Top of Exercise inputs

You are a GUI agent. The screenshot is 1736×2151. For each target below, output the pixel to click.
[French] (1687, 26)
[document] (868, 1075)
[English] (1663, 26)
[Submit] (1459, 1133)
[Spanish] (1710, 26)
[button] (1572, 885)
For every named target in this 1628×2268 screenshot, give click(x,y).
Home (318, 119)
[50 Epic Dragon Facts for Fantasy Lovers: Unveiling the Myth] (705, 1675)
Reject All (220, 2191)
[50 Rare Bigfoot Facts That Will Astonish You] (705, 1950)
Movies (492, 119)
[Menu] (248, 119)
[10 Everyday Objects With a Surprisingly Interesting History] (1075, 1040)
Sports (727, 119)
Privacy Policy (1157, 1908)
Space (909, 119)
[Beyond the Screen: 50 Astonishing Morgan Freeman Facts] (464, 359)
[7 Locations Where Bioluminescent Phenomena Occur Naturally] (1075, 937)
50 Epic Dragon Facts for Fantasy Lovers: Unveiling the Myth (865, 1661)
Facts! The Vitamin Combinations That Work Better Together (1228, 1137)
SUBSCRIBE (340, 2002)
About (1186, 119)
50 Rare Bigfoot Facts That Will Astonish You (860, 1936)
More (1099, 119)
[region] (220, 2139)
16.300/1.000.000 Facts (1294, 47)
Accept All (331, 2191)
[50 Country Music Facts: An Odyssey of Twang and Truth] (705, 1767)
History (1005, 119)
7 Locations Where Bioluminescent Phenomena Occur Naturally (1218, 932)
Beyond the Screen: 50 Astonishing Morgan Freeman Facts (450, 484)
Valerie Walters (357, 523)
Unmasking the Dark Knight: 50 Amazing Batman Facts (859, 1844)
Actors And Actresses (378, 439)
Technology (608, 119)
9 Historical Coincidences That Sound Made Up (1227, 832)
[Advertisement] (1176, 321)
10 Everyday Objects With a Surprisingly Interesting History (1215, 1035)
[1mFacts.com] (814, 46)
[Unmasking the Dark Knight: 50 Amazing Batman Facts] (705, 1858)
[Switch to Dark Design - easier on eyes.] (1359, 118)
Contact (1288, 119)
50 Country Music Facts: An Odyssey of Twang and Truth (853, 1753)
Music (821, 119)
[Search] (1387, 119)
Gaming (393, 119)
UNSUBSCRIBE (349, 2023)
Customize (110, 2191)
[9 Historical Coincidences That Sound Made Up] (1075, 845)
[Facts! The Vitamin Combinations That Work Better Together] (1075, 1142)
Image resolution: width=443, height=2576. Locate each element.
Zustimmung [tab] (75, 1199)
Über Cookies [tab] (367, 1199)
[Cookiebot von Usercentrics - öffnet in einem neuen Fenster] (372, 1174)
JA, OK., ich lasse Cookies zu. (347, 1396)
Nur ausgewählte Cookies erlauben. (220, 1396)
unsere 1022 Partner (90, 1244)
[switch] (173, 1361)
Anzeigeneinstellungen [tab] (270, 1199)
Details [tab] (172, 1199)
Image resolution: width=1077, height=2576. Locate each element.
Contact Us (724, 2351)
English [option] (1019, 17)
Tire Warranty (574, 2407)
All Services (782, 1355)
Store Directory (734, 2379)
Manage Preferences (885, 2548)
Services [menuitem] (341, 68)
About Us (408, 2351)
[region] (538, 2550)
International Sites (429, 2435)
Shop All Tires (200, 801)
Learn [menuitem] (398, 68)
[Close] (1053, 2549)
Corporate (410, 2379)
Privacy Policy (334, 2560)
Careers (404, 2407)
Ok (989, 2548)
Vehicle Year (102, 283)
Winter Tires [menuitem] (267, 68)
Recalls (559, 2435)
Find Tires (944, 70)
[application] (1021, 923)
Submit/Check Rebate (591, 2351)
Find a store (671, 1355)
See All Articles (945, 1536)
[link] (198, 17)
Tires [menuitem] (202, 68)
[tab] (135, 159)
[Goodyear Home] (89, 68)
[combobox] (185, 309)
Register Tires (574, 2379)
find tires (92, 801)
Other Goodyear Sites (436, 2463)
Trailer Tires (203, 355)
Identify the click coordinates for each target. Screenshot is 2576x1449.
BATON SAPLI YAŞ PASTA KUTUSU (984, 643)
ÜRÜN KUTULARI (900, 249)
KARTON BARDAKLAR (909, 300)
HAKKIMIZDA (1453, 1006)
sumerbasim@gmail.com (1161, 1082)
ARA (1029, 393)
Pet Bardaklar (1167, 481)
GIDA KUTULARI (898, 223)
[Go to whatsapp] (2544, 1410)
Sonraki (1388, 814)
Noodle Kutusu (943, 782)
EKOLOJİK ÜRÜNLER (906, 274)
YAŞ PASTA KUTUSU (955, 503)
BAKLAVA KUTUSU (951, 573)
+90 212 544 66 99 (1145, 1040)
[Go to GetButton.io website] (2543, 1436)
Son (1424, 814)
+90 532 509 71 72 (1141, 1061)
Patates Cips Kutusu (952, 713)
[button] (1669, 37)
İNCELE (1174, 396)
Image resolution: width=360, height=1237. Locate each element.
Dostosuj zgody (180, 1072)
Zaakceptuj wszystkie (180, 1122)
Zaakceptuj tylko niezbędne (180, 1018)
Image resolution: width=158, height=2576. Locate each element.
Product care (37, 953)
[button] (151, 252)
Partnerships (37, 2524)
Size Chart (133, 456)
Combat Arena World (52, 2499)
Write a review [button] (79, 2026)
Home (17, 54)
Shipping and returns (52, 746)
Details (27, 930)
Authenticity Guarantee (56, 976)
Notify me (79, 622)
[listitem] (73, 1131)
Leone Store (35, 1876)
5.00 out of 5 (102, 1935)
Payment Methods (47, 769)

Bottom of Exercise inputs

Transcribe the data above in full, keeping every word as it is.

| Exercise output |
You are a GUI agent. The screenshot is 1736×2151. For each target below, output the pixel to click.
[French] (1687, 26)
[document] (868, 1075)
[English] (1663, 26)
[Submit] (1459, 1133)
[Spanish] (1710, 26)
[button] (1572, 885)
For every named target in this 1628×2268 screenshot, give click(x,y).
Home (318, 119)
[50 Epic Dragon Facts for Fantasy Lovers: Unveiling the Myth] (705, 1675)
Reject All (220, 2191)
[50 Rare Bigfoot Facts That Will Astonish You] (705, 1950)
Movies (492, 119)
[Menu] (248, 119)
[10 Everyday Objects With a Surprisingly Interesting History] (1075, 1040)
Sports (727, 119)
Privacy Policy (1157, 1908)
Space (909, 119)
[Beyond the Screen: 50 Astonishing Morgan Freeman Facts] (464, 359)
[7 Locations Where Bioluminescent Phenomena Occur Naturally] (1075, 937)
50 Epic Dragon Facts for Fantasy Lovers: Unveiling the Myth (865, 1661)
Facts! The Vitamin Combinations That Work Better Together (1228, 1137)
SUBSCRIBE (340, 2002)
About (1186, 119)
50 Rare Bigfoot Facts That Will Astonish You (860, 1936)
More (1099, 119)
[region] (220, 2139)
16.300/1.000.000 Facts (1294, 47)
Accept All (331, 2191)
[50 Country Music Facts: An Odyssey of Twang and Truth] (705, 1767)
History (1005, 119)
7 Locations Where Bioluminescent Phenomena Occur Naturally (1218, 932)
Beyond the Screen: 50 Astonishing Morgan Freeman Facts (450, 484)
Valerie Walters (357, 523)
Unmasking the Dark Knight: 50 Amazing Batman Facts (859, 1844)
Actors And Actresses (378, 439)
Technology (608, 119)
9 Historical Coincidences That Sound Made Up (1227, 832)
[Advertisement] (1176, 321)
10 Everyday Objects With a Surprisingly Interesting History (1215, 1035)
[1mFacts.com] (814, 46)
[Unmasking the Dark Knight: 50 Amazing Batman Facts] (705, 1858)
[Switch to Dark Design - easier on eyes.] (1359, 118)
Contact (1288, 119)
50 Country Music Facts: An Odyssey of Twang and Truth (853, 1753)
Music (821, 119)
[Search] (1387, 119)
Gaming (393, 119)
UNSUBSCRIBE (349, 2023)
Customize (110, 2191)
[9 Historical Coincidences That Sound Made Up] (1075, 845)
[Facts! The Vitamin Combinations That Work Better Together] (1075, 1142)
Image resolution: width=443, height=2576. Locate each element.
Zustimmung [tab] (75, 1199)
Über Cookies [tab] (367, 1199)
[Cookiebot von Usercentrics - öffnet in einem neuen Fenster] (372, 1174)
JA, OK., ich lasse Cookies zu. (347, 1396)
Nur ausgewählte Cookies erlauben. (220, 1396)
unsere 1022 Partner (90, 1244)
[switch] (173, 1361)
Anzeigeneinstellungen [tab] (270, 1199)
Details [tab] (172, 1199)
Image resolution: width=1077, height=2576. Locate each element.
Contact Us (724, 2351)
English [option] (1019, 17)
Tire Warranty (574, 2407)
All Services (782, 1355)
Store Directory (734, 2379)
Manage Preferences (885, 2548)
Services [menuitem] (341, 68)
About Us (408, 2351)
[region] (538, 2550)
International Sites (429, 2435)
Shop All Tires (200, 801)
Learn [menuitem] (398, 68)
[Close] (1053, 2549)
Corporate (410, 2379)
Privacy Policy (334, 2560)
Careers (404, 2407)
Ok (989, 2548)
Vehicle Year (102, 283)
Winter Tires [menuitem] (267, 68)
Recalls (559, 2435)
Find Tires (944, 70)
[application] (1021, 923)
Submit/Check Rebate (591, 2351)
Find a store (671, 1355)
See All Articles (945, 1536)
[link] (198, 17)
Tires [menuitem] (202, 68)
[tab] (135, 159)
[Goodyear Home] (89, 68)
[combobox] (185, 309)
Register Tires (574, 2379)
find tires (92, 801)
Other Goodyear Sites (436, 2463)
Trailer Tires (203, 355)
Identify the click coordinates for each target. Screenshot is 2576x1449.
BATON SAPLI YAŞ PASTA KUTUSU (984, 643)
ÜRÜN KUTULARI (900, 249)
KARTON BARDAKLAR (909, 300)
HAKKIMIZDA (1453, 1006)
sumerbasim@gmail.com (1161, 1082)
ARA (1029, 393)
Pet Bardaklar (1167, 481)
GIDA KUTULARI (898, 223)
[Go to whatsapp] (2544, 1410)
Sonraki (1388, 814)
Noodle Kutusu (943, 782)
EKOLOJİK ÜRÜNLER (906, 274)
YAŞ PASTA KUTUSU (955, 503)
BAKLAVA KUTUSU (951, 573)
+90 212 544 66 99 (1145, 1040)
[Go to GetButton.io website] (2543, 1436)
Son (1424, 814)
+90 532 509 71 72 (1141, 1061)
Patates Cips Kutusu (952, 713)
[button] (1669, 37)
İNCELE (1174, 396)
Image resolution: width=360, height=1237. Locate each element.
Dostosuj zgody (180, 1072)
Zaakceptuj wszystkie (180, 1122)
Zaakceptuj tylko niezbędne (180, 1018)
Image resolution: width=158, height=2576. Locate each element.
Product care (37, 953)
[button] (151, 252)
Partnerships (37, 2524)
Size Chart (133, 456)
Combat Arena World (52, 2499)
Write a review [button] (79, 2026)
Home (17, 54)
Shipping and returns (52, 746)
Details (27, 930)
Authenticity Guarantee (56, 976)
Notify me (79, 622)
[listitem] (73, 1131)
Leone Store (35, 1876)
5.00 out of 5 (102, 1935)
Payment Methods (47, 769)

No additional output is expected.